Pendant plus de 20 ans et malgré la distance qui les sépare, leur relation épistolaire célébrera l'amitié et ses aléas. Les années passant, l'une devenant adulte, l'autre devenant vieillard, les deux amis partagent à travers leurs différences, les fêlures de leurs vie, leurs défauts et leurs espoirs. 


Mary&Max est à la fois poésie sombre, humour désespéré et tendresse mélancolique. Véritablement décalé, ce film doux amer nous conte histoire de deux laissés pour compte, avec une profonde humanité, à l'image de la vie, pleine d'absurdité et de joies simples. 

samedi 27 février 2010

The time that remains

Fortement autobiographique, Le temps qu'il reste d'Elia Suleiman est l'histoire d'une famille palestinienne dans sa vie quotidienne à Nazareth, ville des territoires occupés par l'armée israélienne. Conçu à partir des carnets personnels de son père et des lettres que sa mère envoyait aux membres de la famille expatriés, le film, présenté au Festival de Cannes en 2009, évoque la tragédie palestinienne à travers ce récit familial en 4 temps. De la guerre de Palestine (1948) à nos jours, au rythme des arrestations et des Intifadas, à travers des saynettes burlesques, aussi cocasses que banales, Suleiman parle de lui et de sa famille, « Arabes-israëliens », restés en minorité sur le territoire qui était le leur.

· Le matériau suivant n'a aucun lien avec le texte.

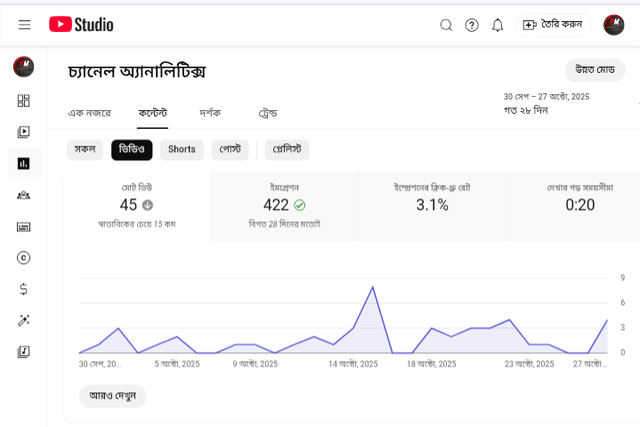Toggle the প্লেলিস্ট filter chip
Viewport: 640px width, 427px height.
287,149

D'une grande beauté esthétique, dans un silence grave, Le temps qu'il reste joue avec les détails et les symboles et crée des instants de véritable poésie emplis de tristesse. Sauter à la percher par dessus le mur, organiser une soirée malgré le couvre-feu, parler au téléphone dans la rue en ignorant le canon du tank pointé sur soi... Autant de rêves et de révoltes, transmis de génération en génération, contre cette occupation israëlienne omniprésente. Celui qui est à la fois absent et présent, témoin qui ne dit mot, exilé sur le chemin du retour, Suleiman lui même hante le film de ses souvenirs et transmet toute la douce amertume de ces situations, intimes et historiques, sans jamais perdre son calme, ni son humour. Un beau film, à voir et à méditer.